The Kindle, which I think is a marvelous device, the best deal Amazon will give the Dallas Morning News-and we've negotiated this up to the last two weeks-they want 70 percent of the subscriptions revenue. I get 30 percent, they get 70 percent. On top of that they have said we get the right to republish your intellectual property to any portable device. Now is that a business model that is going to work for newspapers?

You'd think that Amazon would be smarter, taking a cue from Apple's iTunes and just skimming enough off the top of subscriptions to sell more Kindle hardware. But then again, Amazon is in a tricky situation. They're a retailer at heart, not a hardware manufacturer. And they're attempting to make money on both sides of the print business.

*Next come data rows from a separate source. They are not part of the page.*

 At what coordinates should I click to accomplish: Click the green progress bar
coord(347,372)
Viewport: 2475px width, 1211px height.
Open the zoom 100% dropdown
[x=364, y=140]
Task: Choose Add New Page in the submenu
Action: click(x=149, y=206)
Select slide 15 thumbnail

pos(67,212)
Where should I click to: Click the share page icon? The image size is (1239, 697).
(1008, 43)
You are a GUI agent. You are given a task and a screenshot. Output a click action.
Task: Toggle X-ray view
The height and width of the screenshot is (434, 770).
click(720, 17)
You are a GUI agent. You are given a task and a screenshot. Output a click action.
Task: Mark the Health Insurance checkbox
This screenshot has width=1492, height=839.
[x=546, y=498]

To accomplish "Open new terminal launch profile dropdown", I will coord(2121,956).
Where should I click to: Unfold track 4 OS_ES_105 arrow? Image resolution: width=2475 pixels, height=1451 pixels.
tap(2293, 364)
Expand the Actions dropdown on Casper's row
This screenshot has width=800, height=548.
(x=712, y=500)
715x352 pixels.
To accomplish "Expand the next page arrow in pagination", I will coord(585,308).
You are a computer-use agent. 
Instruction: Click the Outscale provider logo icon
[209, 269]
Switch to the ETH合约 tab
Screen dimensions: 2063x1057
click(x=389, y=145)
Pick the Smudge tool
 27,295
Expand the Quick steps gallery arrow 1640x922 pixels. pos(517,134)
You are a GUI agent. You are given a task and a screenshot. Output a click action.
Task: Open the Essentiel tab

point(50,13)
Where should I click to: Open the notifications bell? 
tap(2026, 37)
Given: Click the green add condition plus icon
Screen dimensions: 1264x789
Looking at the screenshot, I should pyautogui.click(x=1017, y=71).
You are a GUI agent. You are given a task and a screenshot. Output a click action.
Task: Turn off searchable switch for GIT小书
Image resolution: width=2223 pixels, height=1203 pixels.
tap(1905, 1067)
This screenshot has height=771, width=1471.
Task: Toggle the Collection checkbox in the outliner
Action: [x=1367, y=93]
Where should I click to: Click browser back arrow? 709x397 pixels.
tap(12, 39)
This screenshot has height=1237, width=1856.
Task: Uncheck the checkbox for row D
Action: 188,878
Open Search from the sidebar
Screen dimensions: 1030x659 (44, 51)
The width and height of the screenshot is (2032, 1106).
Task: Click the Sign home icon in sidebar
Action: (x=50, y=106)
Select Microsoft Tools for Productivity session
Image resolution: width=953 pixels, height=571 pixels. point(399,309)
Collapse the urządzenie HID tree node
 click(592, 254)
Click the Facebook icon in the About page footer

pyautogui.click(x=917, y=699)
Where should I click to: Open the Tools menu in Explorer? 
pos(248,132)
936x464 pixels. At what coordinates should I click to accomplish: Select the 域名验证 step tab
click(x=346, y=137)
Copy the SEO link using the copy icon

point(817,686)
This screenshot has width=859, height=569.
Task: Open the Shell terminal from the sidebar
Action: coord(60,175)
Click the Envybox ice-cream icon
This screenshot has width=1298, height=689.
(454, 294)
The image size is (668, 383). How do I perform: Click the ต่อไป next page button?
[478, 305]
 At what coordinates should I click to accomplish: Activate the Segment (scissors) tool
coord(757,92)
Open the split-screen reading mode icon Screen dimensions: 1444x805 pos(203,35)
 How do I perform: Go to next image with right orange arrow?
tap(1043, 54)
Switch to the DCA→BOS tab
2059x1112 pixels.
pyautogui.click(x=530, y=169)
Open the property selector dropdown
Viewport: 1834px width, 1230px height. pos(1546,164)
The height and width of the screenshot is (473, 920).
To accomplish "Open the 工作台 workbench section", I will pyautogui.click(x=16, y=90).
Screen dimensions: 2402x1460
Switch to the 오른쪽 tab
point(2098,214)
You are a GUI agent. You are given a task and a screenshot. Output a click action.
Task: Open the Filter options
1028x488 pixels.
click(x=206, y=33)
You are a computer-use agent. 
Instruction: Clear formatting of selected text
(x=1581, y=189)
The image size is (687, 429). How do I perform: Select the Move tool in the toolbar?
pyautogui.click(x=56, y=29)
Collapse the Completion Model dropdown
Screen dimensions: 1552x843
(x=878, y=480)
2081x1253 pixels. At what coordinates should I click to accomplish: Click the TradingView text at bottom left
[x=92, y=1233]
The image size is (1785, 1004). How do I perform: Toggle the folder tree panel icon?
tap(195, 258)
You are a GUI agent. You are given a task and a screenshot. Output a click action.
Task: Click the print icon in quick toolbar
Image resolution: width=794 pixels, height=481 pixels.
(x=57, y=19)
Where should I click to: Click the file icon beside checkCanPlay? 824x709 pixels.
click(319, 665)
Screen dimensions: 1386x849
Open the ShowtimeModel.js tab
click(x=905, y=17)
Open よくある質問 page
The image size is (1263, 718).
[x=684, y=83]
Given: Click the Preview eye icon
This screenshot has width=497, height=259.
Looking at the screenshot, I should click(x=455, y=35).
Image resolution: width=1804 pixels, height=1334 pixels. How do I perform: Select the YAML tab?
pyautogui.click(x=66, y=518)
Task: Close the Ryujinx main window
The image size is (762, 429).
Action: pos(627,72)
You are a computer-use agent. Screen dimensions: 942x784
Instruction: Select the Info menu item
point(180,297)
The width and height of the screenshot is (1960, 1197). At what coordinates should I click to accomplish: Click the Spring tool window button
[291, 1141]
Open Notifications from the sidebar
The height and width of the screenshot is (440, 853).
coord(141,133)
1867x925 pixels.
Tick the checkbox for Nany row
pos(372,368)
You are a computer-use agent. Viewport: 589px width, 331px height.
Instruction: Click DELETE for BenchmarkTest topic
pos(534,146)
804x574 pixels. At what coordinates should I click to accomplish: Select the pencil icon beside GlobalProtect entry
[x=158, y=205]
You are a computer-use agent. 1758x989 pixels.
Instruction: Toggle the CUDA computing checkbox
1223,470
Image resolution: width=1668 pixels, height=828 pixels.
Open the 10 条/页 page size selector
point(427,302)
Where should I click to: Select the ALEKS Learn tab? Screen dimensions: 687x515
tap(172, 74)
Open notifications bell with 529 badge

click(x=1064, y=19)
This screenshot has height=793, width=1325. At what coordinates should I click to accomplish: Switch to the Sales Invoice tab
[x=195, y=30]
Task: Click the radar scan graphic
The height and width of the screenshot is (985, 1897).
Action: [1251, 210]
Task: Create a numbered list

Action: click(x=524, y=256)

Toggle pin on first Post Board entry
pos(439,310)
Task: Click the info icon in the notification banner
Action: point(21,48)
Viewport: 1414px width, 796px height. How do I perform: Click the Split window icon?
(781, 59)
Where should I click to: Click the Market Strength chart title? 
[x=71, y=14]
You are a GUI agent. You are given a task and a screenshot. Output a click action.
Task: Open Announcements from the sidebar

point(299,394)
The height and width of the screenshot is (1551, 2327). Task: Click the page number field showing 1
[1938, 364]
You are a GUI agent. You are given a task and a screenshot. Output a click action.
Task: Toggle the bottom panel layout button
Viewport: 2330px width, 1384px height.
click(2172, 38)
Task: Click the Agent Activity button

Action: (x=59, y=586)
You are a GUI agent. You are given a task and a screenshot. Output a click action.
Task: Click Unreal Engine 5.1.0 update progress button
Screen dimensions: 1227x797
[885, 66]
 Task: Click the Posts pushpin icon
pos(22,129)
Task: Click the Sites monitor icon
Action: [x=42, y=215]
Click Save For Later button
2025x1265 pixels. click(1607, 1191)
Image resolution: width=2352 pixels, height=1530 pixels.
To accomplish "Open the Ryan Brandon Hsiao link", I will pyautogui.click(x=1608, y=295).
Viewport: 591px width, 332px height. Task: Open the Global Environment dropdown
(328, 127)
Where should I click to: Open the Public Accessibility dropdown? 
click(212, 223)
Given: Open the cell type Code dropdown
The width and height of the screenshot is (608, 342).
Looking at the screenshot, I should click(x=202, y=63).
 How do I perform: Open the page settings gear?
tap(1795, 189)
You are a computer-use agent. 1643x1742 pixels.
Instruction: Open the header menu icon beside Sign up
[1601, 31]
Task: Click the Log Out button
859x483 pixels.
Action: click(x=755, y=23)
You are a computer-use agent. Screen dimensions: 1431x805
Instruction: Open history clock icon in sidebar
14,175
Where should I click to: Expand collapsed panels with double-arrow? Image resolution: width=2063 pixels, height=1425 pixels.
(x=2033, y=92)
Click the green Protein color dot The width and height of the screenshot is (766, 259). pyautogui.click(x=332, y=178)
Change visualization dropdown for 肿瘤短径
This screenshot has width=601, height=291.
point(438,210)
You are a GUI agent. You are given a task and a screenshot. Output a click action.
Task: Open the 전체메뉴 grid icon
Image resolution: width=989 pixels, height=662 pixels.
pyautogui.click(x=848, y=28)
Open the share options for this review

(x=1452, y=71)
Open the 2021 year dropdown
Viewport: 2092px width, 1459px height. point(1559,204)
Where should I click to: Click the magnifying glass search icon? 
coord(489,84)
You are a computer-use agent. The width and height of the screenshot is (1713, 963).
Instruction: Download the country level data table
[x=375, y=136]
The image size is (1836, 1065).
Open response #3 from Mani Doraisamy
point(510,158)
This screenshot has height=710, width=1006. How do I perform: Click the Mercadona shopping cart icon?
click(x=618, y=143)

Surely, the NYT didn't agree to such a one-sided Kindle distribution model. But Amazon seems ready to milk smaller papers like the Dallas Morning News for all they're worth...which I'm doubting is very much to begin with. [paidContent via CrunchGear and Image]

UPDATE: Maybe the NYT doesn't have a better deal than the Dallas Morning News. According to a reliable source in the know, The New Yorker's Kindle split is divided 33% New Yorker, 33% Amazon, and 33% wireless carrier. Without ad subsidies, it's hard to view this model as sustainable.